-- BEGIN --

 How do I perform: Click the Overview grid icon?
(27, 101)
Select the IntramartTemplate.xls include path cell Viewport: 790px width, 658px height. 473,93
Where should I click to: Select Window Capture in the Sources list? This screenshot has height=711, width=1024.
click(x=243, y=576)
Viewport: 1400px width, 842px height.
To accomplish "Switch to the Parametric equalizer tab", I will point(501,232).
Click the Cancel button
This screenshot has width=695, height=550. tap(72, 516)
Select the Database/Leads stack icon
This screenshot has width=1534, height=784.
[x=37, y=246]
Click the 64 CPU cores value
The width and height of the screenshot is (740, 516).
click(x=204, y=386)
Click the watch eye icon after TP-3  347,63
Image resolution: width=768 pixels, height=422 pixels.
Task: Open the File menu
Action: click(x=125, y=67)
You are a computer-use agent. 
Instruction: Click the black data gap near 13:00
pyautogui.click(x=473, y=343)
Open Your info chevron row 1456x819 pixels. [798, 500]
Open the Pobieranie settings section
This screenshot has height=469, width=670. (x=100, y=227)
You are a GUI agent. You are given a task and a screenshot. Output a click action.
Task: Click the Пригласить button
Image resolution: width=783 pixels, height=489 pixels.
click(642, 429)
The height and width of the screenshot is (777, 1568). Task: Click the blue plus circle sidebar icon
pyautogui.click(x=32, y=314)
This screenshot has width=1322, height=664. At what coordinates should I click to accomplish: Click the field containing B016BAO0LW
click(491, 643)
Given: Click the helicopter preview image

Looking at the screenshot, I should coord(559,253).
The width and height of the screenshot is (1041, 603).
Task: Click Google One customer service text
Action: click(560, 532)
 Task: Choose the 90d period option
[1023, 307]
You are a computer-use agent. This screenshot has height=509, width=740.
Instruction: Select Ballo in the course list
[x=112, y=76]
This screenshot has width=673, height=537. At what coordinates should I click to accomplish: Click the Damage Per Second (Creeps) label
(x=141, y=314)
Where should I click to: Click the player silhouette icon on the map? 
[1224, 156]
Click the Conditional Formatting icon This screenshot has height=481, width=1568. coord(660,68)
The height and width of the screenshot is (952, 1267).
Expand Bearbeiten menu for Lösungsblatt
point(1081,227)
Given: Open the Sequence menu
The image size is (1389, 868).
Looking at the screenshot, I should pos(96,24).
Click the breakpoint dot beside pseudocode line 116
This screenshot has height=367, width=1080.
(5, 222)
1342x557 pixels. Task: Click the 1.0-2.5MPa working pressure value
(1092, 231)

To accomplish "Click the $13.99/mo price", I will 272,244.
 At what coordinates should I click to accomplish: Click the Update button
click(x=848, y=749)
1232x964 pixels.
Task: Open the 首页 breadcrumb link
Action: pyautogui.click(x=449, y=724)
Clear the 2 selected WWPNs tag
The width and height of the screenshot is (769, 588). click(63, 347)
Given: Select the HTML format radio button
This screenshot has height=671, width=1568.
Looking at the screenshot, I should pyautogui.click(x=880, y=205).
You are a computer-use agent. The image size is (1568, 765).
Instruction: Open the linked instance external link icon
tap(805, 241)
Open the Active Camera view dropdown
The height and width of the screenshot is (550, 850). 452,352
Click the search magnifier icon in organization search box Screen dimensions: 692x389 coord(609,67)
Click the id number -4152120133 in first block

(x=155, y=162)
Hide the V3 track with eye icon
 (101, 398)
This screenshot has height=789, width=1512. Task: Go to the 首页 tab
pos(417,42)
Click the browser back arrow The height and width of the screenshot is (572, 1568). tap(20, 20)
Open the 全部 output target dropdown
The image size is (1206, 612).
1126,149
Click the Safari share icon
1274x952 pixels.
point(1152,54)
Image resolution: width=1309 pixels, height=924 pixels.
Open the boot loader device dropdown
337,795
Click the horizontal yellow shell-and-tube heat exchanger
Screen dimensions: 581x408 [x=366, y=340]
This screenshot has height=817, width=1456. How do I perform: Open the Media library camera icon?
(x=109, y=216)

-- END --

• [Problem to solve] Retype all of the lines above without changing anything.

• [Answer for this exercise]
 How do I perform: Click the Overview grid icon?
(27, 101)
Select the IntramartTemplate.xls include path cell Viewport: 790px width, 658px height. 473,93
Where should I click to: Select Window Capture in the Sources list? This screenshot has height=711, width=1024.
click(x=243, y=576)
Viewport: 1400px width, 842px height.
To accomplish "Switch to the Parametric equalizer tab", I will point(501,232).
Click the Cancel button
This screenshot has width=695, height=550. tap(72, 516)
Select the Database/Leads stack icon
This screenshot has width=1534, height=784.
[x=37, y=246]
Click the 64 CPU cores value
The width and height of the screenshot is (740, 516).
click(x=204, y=386)
Click the watch eye icon after TP-3  347,63
Image resolution: width=768 pixels, height=422 pixels.
Task: Open the File menu
Action: click(x=125, y=67)
You are a computer-use agent. 
Instruction: Click the black data gap near 13:00
pyautogui.click(x=473, y=343)
Open Your info chevron row 1456x819 pixels. [798, 500]
Open the Pobieranie settings section
This screenshot has height=469, width=670. (x=100, y=227)
You are a GUI agent. You are given a task and a screenshot. Output a click action.
Task: Click the Пригласить button
Image resolution: width=783 pixels, height=489 pixels.
click(642, 429)
The height and width of the screenshot is (777, 1568). Task: Click the blue plus circle sidebar icon
pyautogui.click(x=32, y=314)
This screenshot has width=1322, height=664. At what coordinates should I click to accomplish: Click the field containing B016BAO0LW
click(491, 643)
Given: Click the helicopter preview image

Looking at the screenshot, I should coord(559,253).
The width and height of the screenshot is (1041, 603).
Task: Click Google One customer service text
Action: click(560, 532)
 Task: Choose the 90d period option
[1023, 307]
You are a computer-use agent. This screenshot has height=509, width=740.
Instruction: Select Ballo in the course list
[x=112, y=76]
This screenshot has width=673, height=537. At what coordinates should I click to accomplish: Click the Damage Per Second (Creeps) label
(x=141, y=314)
Where should I click to: Click the player silhouette icon on the map? 
[1224, 156]
Click the Conditional Formatting icon This screenshot has height=481, width=1568. coord(660,68)
The height and width of the screenshot is (952, 1267).
Expand Bearbeiten menu for Lösungsblatt
point(1081,227)
Given: Open the Sequence menu
The image size is (1389, 868).
Looking at the screenshot, I should pos(96,24).
Click the breakpoint dot beside pseudocode line 116
This screenshot has height=367, width=1080.
(5, 222)
1342x557 pixels. Task: Click the 1.0-2.5MPa working pressure value
(1092, 231)

To accomplish "Click the $13.99/mo price", I will 272,244.
 At what coordinates should I click to accomplish: Click the Update button
click(x=848, y=749)
1232x964 pixels.
Task: Open the 首页 breadcrumb link
Action: pyautogui.click(x=449, y=724)
Clear the 2 selected WWPNs tag
The width and height of the screenshot is (769, 588). click(63, 347)
Given: Select the HTML format radio button
This screenshot has height=671, width=1568.
Looking at the screenshot, I should pyautogui.click(x=880, y=205).
You are a computer-use agent. The image size is (1568, 765).
Instruction: Open the linked instance external link icon
tap(805, 241)
Open the Active Camera view dropdown
The height and width of the screenshot is (550, 850). 452,352
Click the search magnifier icon in organization search box Screen dimensions: 692x389 coord(609,67)
Click the id number -4152120133 in first block

(x=155, y=162)
Hide the V3 track with eye icon
 (101, 398)
This screenshot has height=789, width=1512. Task: Go to the 首页 tab
pos(417,42)
Click the browser back arrow The height and width of the screenshot is (572, 1568). tap(20, 20)
Open the 全部 output target dropdown
The image size is (1206, 612).
1126,149
Click the Safari share icon
1274x952 pixels.
point(1152,54)
Image resolution: width=1309 pixels, height=924 pixels.
Open the boot loader device dropdown
337,795
Click the horizontal yellow shell-and-tube heat exchanger
Screen dimensions: 581x408 [x=366, y=340]
This screenshot has height=817, width=1456. How do I perform: Open the Media library camera icon?
(x=109, y=216)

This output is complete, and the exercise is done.